Funding the Dream (Losing the Plot)

Picture this.

You’re just a normal guy or girl. You don’t come from a wealthy family. You don’t have a trust fund. You don’t have investors waiting to hand you money. You’re just a regular working-class person with big dreams of making it in music.

So now you’re balancing two lives at once.

One side is survival. Paying rent, paying bills, working jobs, handling responsibilities, and trying to stay mentally okay.

The other side is the dream. Recording music, paying for studio time, investing into marketing, building a brand, creating content, networking, staying creative, and trying to stay consistent.

All while exhausted.

A lot of people outside of music don’t fully understand this struggle because they only see the final result once someone becomes successful. They don’t see the years of sacrifice, stress, doubt, and balancing survival with creativity behind the scenes.

And on top of that, people judge you.

They ask things like, “When are you going to get a real job?” or “When are you going to be realistic?” or “Music isn’t stable.” Society often treats creative people as irresponsible for wanting something different out of life.

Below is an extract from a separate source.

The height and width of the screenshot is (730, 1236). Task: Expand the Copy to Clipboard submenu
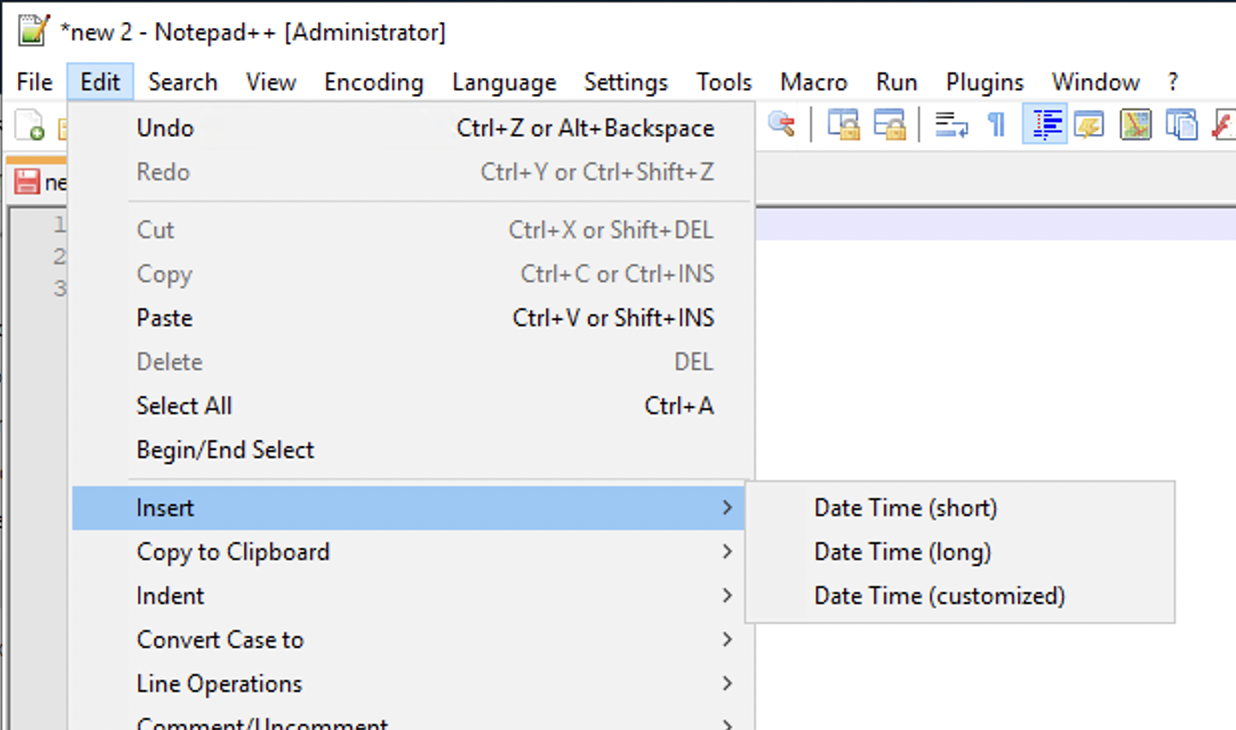click(x=233, y=551)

But what many people fail to realize is that it takes tremendous bravery to try to build your own life on your own terms. It takes courage to bet on yourself, to start your own business, to pursue creativity, to chase something uncertain, and to believe in your vision before anyone else does.

Most people follow the safest and most predictable path because it feels secure. But not everyone wants to spend their entire life living exactly the same as everybody else. Some people want freedom, ownership, creativity, purpose, and the ability to create a life that actually feels meaningful to them.

The reality is that being a music artist is being an entrepreneur.

The moment you seriously decide to pursue music, you are essentially starting your own business. Your music becomes the product. Your brand becomes the business. Your audience becomes your customer base. Your content becomes your marketing.

And like any business, it usually takes investment before it becomes financially rewarding.

That’s why having a job is not automatically a bad thing.

A job can be a tool that helps fund the dream. It can help you pay for equipment, recording, visuals, marketing, travel, content creation, and the other costs that come with building something real.

The key is reinvestment.

A lot of working artists use their day job strategically. They get paid from their job, then take part of that money and reinvest it back into their music, business, or future. They slowly build piece by piece. One paycheck helps fund a recording session. Another helps pay for marketing. Another helps buy better equipment or create visuals.

This is how many entrepreneurs and artists slowly transition out of survival jobs. Not overnight, but gradually.

You work, invest, build, repeat.

Over time, the thing you once funded on the side slowly becomes your main source of income and freedom.

But when you get caught up in only working the day job, the 9–5, and never investing back into yourself, that’s losing the plot.

That’s when the dream slowly starts dying.

You stop creating.

You stop building.

You stop believing in yourself.

You stop taking risks.

And eventually you become like everyone else who gave up on their dreams, played it safe, and convinced themselves that settling was “being realistic.”

The dangerous part is that it happens slowly.

At first you tell yourself:

“I’ll focus on my dream later.”

Then later turns into years.

The job that was supposed to temporarily fund your future becomes the thing keeping you trapped away from it.

A lot of musicians become stuck in survival mode because the job eventually takes all their time, all their energy, their creativity, and their motivation. The thing that was supposed to temporarily fund the dream slowly becomes the reason they never fully pursue it.

At the same time, some artists also make the mistake of wanting success without investment or sacrifice. They want the outcome without the discipline, consistency, financial investment, or long-term thinking required to actually build something sustainable.

But dreams still cost something.

The truth is that if you want the freedom to pursue music full time, you eventually need to financially sustain yourself through it. You need to learn how to monetize your music, build income streams, invest into yourself strategically, and slowly turn your passion into something sustainable enough to support your life.

Real freedom is not just about escaping a job.

Real freedom comes from building something that allows you to live life on your own terms.

That takes planning. It takes sacrifice. It takes years of consistency and strategic decisions.

Nobody is saying success happens overnight, and nobody is saying recklessly quit your job tomorrow with no plan.

The goal is to use your current income strategically while slowly building something of your own strong enough to eventually free you.

If you have to have a job that job should be helping to fund the dream.